=== Begin Enclosure ===

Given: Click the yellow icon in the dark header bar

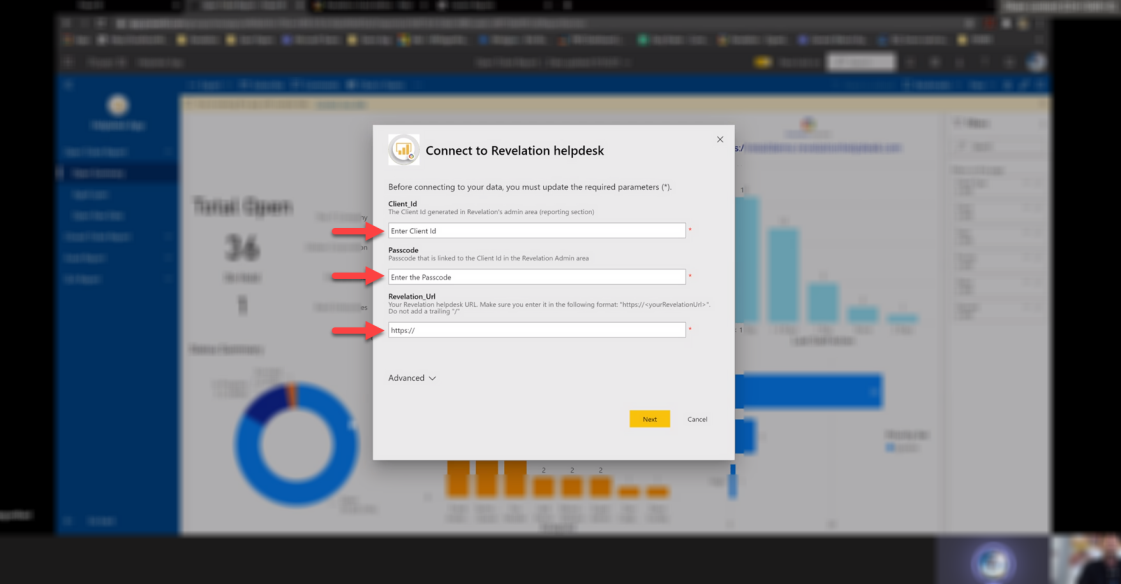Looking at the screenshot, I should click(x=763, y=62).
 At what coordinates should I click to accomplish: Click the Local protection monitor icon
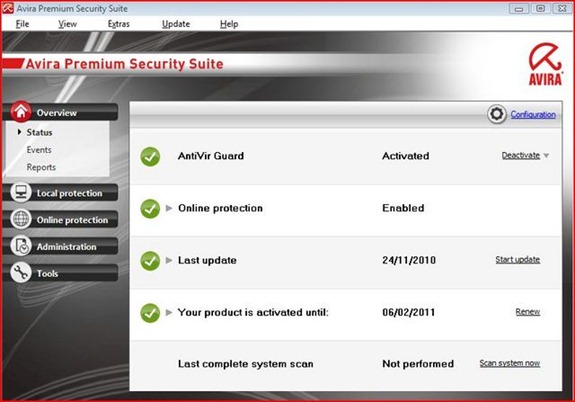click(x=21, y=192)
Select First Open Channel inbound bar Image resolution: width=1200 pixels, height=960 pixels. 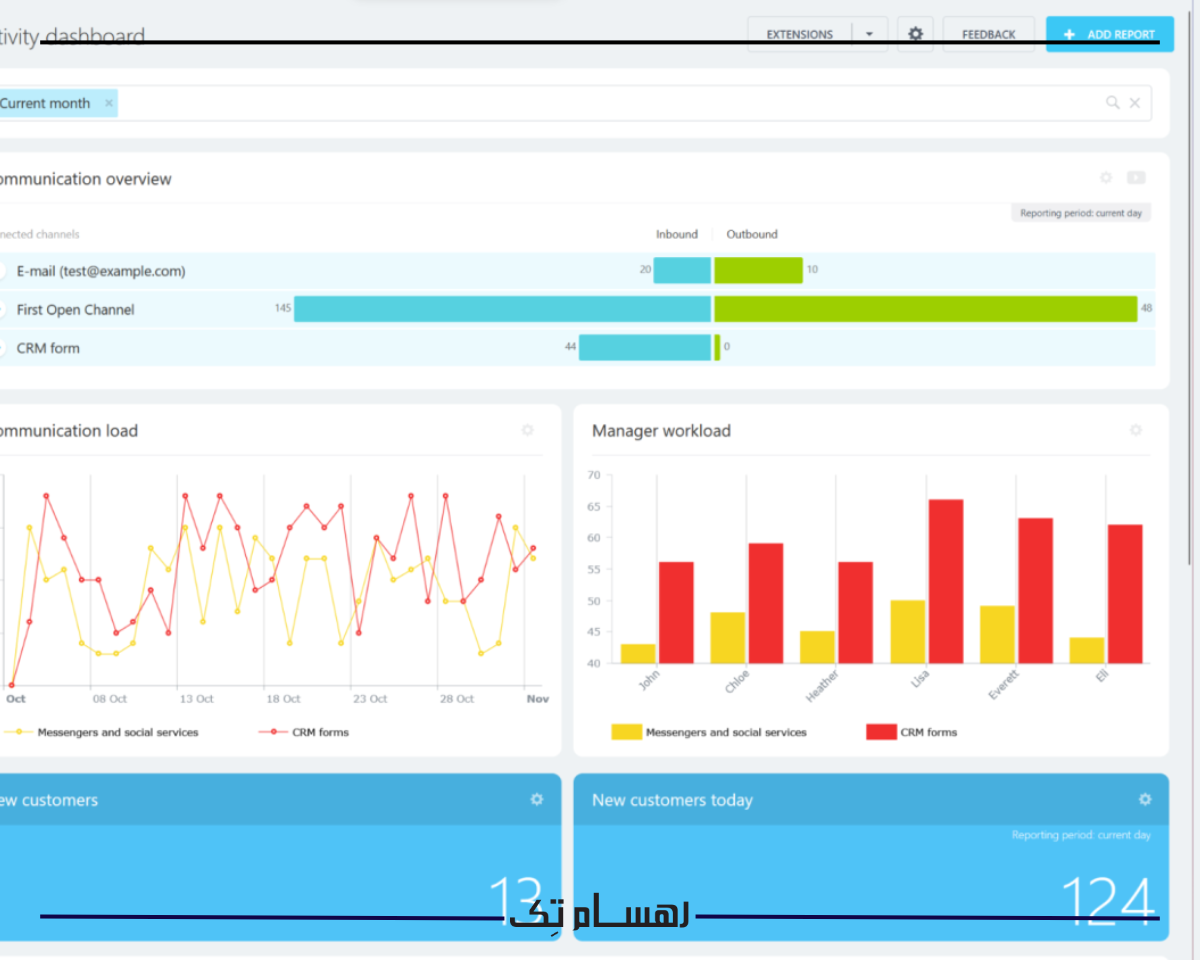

=== End Enclosure ===

● AIM OF THE EXERCISE: An exact copy of every line above is needed, without the images.

● PROBLEM SOLUTION:
Given: Click the yellow icon in the dark header bar

Looking at the screenshot, I should click(x=763, y=62).
 At what coordinates should I click to accomplish: Click the Local protection monitor icon
click(x=21, y=192)
Select First Open Channel inbound bar Image resolution: width=1200 pixels, height=960 pixels. 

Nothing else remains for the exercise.